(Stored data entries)
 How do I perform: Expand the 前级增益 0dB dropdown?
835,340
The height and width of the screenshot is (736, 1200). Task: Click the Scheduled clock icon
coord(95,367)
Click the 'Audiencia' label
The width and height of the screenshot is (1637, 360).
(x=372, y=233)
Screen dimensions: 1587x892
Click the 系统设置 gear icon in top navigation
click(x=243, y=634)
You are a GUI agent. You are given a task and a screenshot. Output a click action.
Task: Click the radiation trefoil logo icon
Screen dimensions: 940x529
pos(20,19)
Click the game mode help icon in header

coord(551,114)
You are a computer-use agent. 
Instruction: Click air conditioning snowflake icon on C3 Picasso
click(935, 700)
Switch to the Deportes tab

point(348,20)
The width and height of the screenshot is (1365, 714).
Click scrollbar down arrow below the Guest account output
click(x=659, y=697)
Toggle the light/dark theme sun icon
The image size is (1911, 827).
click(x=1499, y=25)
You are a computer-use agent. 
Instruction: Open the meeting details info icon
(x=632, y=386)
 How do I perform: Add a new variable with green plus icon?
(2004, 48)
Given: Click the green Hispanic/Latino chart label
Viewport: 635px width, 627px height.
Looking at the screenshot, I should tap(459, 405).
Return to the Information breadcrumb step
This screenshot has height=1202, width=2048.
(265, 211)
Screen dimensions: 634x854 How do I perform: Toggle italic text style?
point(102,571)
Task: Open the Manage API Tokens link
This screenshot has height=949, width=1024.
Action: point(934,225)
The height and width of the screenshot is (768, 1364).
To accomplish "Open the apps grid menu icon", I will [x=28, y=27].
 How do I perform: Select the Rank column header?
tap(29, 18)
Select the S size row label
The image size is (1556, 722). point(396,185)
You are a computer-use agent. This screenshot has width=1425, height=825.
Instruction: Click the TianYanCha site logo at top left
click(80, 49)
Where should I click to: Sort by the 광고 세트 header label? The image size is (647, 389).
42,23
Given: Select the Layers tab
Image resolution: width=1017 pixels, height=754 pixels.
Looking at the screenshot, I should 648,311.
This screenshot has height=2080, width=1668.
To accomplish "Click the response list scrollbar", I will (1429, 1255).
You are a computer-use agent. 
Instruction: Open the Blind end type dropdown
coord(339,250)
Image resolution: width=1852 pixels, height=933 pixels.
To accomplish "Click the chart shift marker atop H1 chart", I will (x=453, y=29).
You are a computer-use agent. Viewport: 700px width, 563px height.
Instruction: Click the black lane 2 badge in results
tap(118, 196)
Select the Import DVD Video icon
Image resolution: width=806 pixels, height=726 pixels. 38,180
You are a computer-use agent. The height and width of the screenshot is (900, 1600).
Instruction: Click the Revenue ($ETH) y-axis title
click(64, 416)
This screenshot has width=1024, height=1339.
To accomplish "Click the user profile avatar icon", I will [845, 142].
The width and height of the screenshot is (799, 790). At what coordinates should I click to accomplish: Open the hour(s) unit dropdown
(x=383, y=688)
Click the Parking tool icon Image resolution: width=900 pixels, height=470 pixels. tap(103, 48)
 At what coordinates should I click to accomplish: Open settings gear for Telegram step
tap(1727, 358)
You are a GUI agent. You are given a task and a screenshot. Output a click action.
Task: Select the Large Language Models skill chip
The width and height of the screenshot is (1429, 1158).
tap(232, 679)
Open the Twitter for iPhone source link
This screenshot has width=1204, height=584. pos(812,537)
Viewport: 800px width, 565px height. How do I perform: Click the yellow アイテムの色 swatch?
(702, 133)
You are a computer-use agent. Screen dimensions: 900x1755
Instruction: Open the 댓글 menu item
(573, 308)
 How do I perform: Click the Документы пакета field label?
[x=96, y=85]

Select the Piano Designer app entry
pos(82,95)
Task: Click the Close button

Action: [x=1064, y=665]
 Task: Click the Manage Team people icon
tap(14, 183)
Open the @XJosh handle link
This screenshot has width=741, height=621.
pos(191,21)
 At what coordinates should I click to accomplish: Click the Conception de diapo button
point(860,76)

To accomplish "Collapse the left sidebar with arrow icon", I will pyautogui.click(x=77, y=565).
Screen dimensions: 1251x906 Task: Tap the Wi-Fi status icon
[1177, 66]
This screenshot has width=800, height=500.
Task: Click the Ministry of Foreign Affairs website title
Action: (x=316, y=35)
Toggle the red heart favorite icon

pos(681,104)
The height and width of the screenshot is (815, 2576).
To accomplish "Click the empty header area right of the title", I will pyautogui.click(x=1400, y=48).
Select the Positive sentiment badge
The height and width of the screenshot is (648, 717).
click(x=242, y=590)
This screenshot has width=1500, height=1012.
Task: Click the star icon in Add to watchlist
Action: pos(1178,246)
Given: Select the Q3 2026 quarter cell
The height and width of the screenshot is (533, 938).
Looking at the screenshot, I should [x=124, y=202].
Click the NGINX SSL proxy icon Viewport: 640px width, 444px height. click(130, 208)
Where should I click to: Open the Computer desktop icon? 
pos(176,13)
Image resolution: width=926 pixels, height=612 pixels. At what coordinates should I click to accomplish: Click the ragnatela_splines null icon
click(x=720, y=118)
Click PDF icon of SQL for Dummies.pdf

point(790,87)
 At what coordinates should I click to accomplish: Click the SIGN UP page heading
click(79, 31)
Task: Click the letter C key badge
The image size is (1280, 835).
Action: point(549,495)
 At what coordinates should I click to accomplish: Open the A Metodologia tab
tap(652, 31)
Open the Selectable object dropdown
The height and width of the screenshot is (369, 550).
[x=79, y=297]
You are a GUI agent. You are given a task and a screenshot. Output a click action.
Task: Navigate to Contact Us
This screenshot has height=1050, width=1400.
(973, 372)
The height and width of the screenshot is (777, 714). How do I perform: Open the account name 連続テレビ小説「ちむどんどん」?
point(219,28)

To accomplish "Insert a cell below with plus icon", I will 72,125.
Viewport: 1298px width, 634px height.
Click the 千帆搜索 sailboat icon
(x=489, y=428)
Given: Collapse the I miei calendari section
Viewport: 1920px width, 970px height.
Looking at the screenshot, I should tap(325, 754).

#### [Work instructions]
Repeat every record, keeping each line exactly as it is.

#### [Finished task]
 How do I perform: Expand the 前级增益 0dB dropdown?
835,340
The height and width of the screenshot is (736, 1200). Task: Click the Scheduled clock icon
coord(95,367)
Click the 'Audiencia' label
The width and height of the screenshot is (1637, 360).
(x=372, y=233)
Screen dimensions: 1587x892
Click the 系统设置 gear icon in top navigation
click(x=243, y=634)
You are a GUI agent. You are given a task and a screenshot. Output a click action.
Task: Click the radiation trefoil logo icon
Screen dimensions: 940x529
pos(20,19)
Click the game mode help icon in header

coord(551,114)
You are a computer-use agent. 
Instruction: Click air conditioning snowflake icon on C3 Picasso
click(935, 700)
Switch to the Deportes tab

point(348,20)
The width and height of the screenshot is (1365, 714).
Click scrollbar down arrow below the Guest account output
click(x=659, y=697)
Toggle the light/dark theme sun icon
The image size is (1911, 827).
click(x=1499, y=25)
You are a computer-use agent. 
Instruction: Open the meeting details info icon
(x=632, y=386)
 How do I perform: Add a new variable with green plus icon?
(2004, 48)
Given: Click the green Hispanic/Latino chart label
Viewport: 635px width, 627px height.
Looking at the screenshot, I should tap(459, 405).
Return to the Information breadcrumb step
This screenshot has height=1202, width=2048.
(265, 211)
Screen dimensions: 634x854 How do I perform: Toggle italic text style?
point(102,571)
Task: Open the Manage API Tokens link
This screenshot has height=949, width=1024.
Action: point(934,225)
The height and width of the screenshot is (768, 1364).
To accomplish "Open the apps grid menu icon", I will [x=28, y=27].
 How do I perform: Select the Rank column header?
tap(29, 18)
Select the S size row label
The image size is (1556, 722). point(396,185)
You are a computer-use agent. This screenshot has width=1425, height=825.
Instruction: Click the TianYanCha site logo at top left
click(80, 49)
Where should I click to: Sort by the 광고 세트 header label? The image size is (647, 389).
42,23
Given: Select the Layers tab
Image resolution: width=1017 pixels, height=754 pixels.
Looking at the screenshot, I should 648,311.
This screenshot has height=2080, width=1668.
To accomplish "Click the response list scrollbar", I will (1429, 1255).
You are a computer-use agent. 
Instruction: Open the Blind end type dropdown
coord(339,250)
Image resolution: width=1852 pixels, height=933 pixels.
To accomplish "Click the chart shift marker atop H1 chart", I will (x=453, y=29).
You are a computer-use agent. Viewport: 700px width, 563px height.
Instruction: Click the black lane 2 badge in results
tap(118, 196)
Select the Import DVD Video icon
Image resolution: width=806 pixels, height=726 pixels. 38,180
You are a computer-use agent. The height and width of the screenshot is (900, 1600).
Instruction: Click the Revenue ($ETH) y-axis title
click(64, 416)
This screenshot has width=1024, height=1339.
To accomplish "Click the user profile avatar icon", I will [845, 142].
The width and height of the screenshot is (799, 790). At what coordinates should I click to accomplish: Open the hour(s) unit dropdown
(x=383, y=688)
Click the Parking tool icon Image resolution: width=900 pixels, height=470 pixels. tap(103, 48)
 At what coordinates should I click to accomplish: Open settings gear for Telegram step
tap(1727, 358)
You are a GUI agent. You are given a task and a screenshot. Output a click action.
Task: Select the Large Language Models skill chip
The width and height of the screenshot is (1429, 1158).
tap(232, 679)
Open the Twitter for iPhone source link
This screenshot has width=1204, height=584. pos(812,537)
Viewport: 800px width, 565px height. How do I perform: Click the yellow アイテムの色 swatch?
(702, 133)
You are a computer-use agent. Screen dimensions: 900x1755
Instruction: Open the 댓글 menu item
(573, 308)
 How do I perform: Click the Документы пакета field label?
[x=96, y=85]

Select the Piano Designer app entry
pos(82,95)
Task: Click the Close button

Action: [x=1064, y=665]
 Task: Click the Manage Team people icon
tap(14, 183)
Open the @XJosh handle link
This screenshot has width=741, height=621.
pos(191,21)
 At what coordinates should I click to accomplish: Click the Conception de diapo button
point(860,76)

To accomplish "Collapse the left sidebar with arrow icon", I will pyautogui.click(x=77, y=565).
Screen dimensions: 1251x906 Task: Tap the Wi-Fi status icon
[1177, 66]
This screenshot has width=800, height=500.
Task: Click the Ministry of Foreign Affairs website title
Action: (x=316, y=35)
Toggle the red heart favorite icon

pos(681,104)
The height and width of the screenshot is (815, 2576).
To accomplish "Click the empty header area right of the title", I will pyautogui.click(x=1400, y=48).
Select the Positive sentiment badge
The height and width of the screenshot is (648, 717).
click(x=242, y=590)
This screenshot has width=1500, height=1012.
Task: Click the star icon in Add to watchlist
Action: pos(1178,246)
Given: Select the Q3 2026 quarter cell
The height and width of the screenshot is (533, 938).
Looking at the screenshot, I should [x=124, y=202].
Click the NGINX SSL proxy icon Viewport: 640px width, 444px height. click(130, 208)
Where should I click to: Open the Computer desktop icon? 
pos(176,13)
Image resolution: width=926 pixels, height=612 pixels. At what coordinates should I click to accomplish: Click the ragnatela_splines null icon
click(x=720, y=118)
Click PDF icon of SQL for Dummies.pdf

point(790,87)
 At what coordinates should I click to accomplish: Click the SIGN UP page heading
click(79, 31)
Task: Click the letter C key badge
The image size is (1280, 835).
Action: point(549,495)
 At what coordinates should I click to accomplish: Open the A Metodologia tab
tap(652, 31)
Open the Selectable object dropdown
The height and width of the screenshot is (369, 550).
[x=79, y=297]
You are a GUI agent. You are given a task and a screenshot. Output a click action.
Task: Navigate to Contact Us
This screenshot has height=1050, width=1400.
(973, 372)
The height and width of the screenshot is (777, 714). How do I perform: Open the account name 連続テレビ小説「ちむどんどん」?
point(219,28)

To accomplish "Insert a cell below with plus icon", I will 72,125.
Viewport: 1298px width, 634px height.
Click the 千帆搜索 sailboat icon
(x=489, y=428)
Given: Collapse the I miei calendari section
Viewport: 1920px width, 970px height.
Looking at the screenshot, I should tap(325, 754).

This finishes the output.